What is expected -
With the string "padlock" as the filter, copy each matching line from the records.

---------------

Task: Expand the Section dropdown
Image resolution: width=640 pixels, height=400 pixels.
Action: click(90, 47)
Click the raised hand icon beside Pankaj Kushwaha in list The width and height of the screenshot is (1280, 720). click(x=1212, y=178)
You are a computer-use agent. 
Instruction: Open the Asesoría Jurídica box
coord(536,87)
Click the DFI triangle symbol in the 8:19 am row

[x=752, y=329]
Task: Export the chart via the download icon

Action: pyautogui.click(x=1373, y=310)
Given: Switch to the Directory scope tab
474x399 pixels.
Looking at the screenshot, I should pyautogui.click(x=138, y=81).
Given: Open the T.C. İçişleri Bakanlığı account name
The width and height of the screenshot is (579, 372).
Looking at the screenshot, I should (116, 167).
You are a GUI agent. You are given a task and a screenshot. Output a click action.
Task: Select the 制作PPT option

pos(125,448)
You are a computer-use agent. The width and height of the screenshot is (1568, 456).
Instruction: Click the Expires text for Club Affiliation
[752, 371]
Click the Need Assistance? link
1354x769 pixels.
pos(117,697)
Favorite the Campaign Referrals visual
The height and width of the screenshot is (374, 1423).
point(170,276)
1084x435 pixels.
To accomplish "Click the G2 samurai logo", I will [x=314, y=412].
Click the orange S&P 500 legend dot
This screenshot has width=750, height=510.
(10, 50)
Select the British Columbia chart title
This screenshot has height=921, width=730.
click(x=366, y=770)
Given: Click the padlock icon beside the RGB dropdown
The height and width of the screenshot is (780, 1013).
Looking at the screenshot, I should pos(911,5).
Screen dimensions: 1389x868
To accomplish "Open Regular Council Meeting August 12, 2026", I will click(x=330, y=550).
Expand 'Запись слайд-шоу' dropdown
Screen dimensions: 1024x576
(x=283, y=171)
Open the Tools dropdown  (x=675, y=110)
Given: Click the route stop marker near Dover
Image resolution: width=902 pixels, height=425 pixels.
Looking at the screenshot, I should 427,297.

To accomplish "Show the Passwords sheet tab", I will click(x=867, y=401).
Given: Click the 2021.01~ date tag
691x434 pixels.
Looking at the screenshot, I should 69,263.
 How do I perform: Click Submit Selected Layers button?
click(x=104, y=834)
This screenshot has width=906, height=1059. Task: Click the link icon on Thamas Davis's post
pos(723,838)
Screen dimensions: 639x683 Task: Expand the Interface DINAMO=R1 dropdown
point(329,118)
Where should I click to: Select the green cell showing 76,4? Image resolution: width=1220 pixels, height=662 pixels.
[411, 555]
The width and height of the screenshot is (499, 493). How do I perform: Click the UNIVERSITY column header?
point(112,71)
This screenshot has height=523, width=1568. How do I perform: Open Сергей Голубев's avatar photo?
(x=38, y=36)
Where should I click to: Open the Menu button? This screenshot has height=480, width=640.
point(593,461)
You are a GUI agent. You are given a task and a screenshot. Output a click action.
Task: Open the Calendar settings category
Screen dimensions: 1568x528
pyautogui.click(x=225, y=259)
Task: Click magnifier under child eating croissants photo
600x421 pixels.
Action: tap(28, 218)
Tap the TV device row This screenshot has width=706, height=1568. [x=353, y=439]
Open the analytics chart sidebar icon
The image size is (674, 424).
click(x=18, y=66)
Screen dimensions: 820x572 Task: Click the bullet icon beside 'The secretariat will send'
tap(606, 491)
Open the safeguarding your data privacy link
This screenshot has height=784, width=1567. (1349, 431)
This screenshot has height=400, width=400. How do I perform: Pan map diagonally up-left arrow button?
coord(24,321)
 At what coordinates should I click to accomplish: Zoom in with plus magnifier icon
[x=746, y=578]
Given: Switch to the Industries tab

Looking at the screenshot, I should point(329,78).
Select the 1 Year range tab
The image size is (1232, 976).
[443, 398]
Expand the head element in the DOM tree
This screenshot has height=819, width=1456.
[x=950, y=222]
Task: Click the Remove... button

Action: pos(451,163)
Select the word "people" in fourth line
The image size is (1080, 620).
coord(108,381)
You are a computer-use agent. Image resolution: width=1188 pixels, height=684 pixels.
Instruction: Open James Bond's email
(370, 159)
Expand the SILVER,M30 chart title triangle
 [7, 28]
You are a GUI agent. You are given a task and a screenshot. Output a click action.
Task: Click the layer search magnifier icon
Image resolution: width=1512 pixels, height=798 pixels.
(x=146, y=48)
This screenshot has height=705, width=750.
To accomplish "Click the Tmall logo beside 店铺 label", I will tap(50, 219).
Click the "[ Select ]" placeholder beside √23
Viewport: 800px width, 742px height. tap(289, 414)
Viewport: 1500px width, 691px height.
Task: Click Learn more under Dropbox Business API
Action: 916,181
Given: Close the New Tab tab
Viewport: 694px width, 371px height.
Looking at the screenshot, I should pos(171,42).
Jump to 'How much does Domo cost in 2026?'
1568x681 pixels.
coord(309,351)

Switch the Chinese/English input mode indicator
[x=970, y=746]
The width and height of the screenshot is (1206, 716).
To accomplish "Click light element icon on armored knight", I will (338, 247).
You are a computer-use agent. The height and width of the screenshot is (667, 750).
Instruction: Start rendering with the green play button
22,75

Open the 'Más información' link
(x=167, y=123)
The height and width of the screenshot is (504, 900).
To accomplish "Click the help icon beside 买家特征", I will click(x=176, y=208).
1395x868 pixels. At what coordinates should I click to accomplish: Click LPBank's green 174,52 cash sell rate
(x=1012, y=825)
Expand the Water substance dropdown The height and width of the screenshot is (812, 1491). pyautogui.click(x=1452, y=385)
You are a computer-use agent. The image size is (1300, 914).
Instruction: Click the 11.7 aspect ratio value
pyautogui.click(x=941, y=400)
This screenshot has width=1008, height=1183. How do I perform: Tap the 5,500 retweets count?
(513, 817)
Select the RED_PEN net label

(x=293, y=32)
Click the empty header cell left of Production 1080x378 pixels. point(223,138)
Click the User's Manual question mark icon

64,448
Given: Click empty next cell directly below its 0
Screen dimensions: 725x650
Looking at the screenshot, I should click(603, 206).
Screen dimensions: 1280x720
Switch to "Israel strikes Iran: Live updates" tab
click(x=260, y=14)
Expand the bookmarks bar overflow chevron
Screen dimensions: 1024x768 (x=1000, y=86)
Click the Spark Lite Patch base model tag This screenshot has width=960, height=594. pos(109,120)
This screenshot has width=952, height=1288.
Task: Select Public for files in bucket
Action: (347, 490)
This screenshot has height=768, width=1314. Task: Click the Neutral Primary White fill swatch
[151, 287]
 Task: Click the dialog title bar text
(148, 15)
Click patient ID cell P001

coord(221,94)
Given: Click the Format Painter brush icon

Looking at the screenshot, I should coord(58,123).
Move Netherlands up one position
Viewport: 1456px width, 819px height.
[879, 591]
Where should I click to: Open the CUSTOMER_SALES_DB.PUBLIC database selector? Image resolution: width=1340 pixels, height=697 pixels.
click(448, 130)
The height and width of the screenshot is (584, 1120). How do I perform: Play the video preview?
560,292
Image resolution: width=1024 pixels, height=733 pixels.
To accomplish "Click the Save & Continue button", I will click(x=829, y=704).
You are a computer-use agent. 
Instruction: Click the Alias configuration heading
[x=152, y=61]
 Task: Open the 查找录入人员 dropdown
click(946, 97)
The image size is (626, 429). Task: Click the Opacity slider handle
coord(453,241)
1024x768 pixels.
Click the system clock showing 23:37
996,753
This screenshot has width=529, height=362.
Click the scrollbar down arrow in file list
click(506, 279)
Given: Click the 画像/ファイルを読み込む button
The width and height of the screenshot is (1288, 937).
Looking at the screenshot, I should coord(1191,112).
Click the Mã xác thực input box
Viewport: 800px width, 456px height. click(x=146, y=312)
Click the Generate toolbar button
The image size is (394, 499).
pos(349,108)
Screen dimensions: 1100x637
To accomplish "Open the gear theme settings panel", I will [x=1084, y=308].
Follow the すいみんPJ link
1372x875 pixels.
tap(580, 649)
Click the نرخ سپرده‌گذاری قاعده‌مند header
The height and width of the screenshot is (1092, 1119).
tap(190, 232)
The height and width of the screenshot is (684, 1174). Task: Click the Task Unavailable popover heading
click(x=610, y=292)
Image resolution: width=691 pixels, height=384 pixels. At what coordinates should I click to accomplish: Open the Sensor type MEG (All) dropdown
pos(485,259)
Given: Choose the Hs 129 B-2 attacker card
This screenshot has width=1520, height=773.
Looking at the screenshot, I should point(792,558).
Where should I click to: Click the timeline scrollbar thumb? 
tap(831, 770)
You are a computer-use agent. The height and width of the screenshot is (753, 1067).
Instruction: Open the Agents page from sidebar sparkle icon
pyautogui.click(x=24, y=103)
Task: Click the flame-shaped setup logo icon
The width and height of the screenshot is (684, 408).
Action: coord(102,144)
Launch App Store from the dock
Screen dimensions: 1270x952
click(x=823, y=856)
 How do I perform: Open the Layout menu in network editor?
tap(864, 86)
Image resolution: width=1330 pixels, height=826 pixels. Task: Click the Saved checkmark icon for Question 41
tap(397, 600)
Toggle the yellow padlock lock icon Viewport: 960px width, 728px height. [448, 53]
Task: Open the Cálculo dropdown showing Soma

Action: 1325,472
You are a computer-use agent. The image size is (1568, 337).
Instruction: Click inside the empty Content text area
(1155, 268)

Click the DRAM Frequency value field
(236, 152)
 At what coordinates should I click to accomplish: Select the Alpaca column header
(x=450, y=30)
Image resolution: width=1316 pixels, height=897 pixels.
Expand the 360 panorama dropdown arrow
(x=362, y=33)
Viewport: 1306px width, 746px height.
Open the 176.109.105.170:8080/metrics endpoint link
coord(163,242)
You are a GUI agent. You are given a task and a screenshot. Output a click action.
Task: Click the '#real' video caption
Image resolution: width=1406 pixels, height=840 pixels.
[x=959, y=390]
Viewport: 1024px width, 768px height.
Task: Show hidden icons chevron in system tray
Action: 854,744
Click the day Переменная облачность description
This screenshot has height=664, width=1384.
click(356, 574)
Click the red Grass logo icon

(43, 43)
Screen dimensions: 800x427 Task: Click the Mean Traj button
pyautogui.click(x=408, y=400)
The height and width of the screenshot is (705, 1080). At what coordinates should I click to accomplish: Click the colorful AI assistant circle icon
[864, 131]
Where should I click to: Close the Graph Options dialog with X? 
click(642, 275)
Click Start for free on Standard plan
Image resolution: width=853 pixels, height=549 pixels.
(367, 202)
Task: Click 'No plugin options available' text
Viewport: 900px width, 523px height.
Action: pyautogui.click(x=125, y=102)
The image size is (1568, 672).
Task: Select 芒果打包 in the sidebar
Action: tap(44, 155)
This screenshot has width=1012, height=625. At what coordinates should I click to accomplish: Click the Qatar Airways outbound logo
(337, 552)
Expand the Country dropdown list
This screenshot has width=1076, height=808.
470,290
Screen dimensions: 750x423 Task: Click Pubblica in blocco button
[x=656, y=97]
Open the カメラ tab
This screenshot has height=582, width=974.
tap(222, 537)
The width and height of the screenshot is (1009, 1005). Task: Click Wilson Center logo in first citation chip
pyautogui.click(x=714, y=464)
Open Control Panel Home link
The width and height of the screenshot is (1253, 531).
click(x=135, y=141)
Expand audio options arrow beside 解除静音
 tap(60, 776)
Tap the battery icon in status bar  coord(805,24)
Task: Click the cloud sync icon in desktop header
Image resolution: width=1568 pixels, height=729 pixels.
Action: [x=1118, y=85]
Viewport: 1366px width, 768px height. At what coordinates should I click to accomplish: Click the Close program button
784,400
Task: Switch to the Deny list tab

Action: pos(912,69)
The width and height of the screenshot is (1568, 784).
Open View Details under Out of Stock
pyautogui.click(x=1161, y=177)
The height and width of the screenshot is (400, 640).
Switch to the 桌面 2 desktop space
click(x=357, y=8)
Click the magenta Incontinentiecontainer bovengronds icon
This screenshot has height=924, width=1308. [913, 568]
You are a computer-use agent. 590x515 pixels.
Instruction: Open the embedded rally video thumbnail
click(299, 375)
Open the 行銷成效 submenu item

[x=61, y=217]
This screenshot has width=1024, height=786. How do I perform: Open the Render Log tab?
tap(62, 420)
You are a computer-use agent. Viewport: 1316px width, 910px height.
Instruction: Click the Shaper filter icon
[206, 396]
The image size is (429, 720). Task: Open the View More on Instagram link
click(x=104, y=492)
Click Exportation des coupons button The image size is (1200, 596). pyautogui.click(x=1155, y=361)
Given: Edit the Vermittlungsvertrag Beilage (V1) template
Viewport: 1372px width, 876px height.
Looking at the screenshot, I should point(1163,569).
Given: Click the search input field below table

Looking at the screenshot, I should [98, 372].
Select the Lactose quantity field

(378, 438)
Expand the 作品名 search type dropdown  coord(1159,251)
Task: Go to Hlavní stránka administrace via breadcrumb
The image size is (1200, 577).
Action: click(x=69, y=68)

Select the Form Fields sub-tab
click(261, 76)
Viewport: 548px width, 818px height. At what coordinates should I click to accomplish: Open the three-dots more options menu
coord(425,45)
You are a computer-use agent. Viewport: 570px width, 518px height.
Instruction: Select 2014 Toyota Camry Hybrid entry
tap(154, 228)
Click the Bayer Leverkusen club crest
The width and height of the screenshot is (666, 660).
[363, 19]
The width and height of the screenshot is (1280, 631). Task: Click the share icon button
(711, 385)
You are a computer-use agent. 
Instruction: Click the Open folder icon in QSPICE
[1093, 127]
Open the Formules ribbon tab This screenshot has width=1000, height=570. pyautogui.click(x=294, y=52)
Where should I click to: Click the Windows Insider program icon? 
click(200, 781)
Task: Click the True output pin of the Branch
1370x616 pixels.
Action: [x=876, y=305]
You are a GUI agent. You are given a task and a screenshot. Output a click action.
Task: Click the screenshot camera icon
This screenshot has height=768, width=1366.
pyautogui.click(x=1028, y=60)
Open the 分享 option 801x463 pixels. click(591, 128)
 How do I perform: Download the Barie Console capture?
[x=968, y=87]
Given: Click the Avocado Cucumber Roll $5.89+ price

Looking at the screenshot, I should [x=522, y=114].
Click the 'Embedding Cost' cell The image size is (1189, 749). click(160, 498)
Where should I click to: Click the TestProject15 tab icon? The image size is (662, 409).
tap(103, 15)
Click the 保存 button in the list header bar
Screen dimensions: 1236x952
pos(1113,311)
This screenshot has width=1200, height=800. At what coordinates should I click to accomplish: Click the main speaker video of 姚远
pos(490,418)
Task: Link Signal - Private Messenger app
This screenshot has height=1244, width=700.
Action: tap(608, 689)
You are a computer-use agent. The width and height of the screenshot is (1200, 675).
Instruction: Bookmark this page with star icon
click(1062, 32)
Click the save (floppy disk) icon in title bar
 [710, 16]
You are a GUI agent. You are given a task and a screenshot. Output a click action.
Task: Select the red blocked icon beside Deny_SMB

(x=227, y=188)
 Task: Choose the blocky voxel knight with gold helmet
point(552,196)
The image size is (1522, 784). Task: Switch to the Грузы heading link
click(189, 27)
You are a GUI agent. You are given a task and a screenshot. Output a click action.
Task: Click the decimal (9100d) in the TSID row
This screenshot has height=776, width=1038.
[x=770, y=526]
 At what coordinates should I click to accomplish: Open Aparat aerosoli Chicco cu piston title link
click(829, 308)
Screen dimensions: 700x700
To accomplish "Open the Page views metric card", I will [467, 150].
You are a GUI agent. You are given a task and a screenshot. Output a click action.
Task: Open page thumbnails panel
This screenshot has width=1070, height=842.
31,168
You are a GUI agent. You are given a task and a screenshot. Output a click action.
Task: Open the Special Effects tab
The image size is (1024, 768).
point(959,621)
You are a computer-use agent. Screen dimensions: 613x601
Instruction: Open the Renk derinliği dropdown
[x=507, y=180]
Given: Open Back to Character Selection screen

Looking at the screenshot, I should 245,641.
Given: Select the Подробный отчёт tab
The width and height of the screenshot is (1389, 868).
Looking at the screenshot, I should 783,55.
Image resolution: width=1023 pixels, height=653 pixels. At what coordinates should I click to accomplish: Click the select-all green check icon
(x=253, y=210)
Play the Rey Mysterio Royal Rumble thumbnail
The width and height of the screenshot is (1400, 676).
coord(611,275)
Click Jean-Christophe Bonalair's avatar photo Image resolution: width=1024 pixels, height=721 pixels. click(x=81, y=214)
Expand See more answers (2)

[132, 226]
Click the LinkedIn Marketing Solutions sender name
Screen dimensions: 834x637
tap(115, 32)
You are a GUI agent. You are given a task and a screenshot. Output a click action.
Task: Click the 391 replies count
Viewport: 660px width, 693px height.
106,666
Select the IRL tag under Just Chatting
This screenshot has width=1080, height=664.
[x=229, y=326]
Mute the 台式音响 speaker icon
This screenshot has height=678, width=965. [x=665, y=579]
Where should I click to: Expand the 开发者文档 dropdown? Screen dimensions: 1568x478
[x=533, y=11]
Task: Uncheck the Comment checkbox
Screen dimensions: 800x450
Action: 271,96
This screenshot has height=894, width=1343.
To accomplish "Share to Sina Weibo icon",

---------------

The completed task -
Given: Click the padlock icon beside the RGB dropdown
Toggle the yellow padlock lock icon Viewport: 960px width, 728px height. [448, 53]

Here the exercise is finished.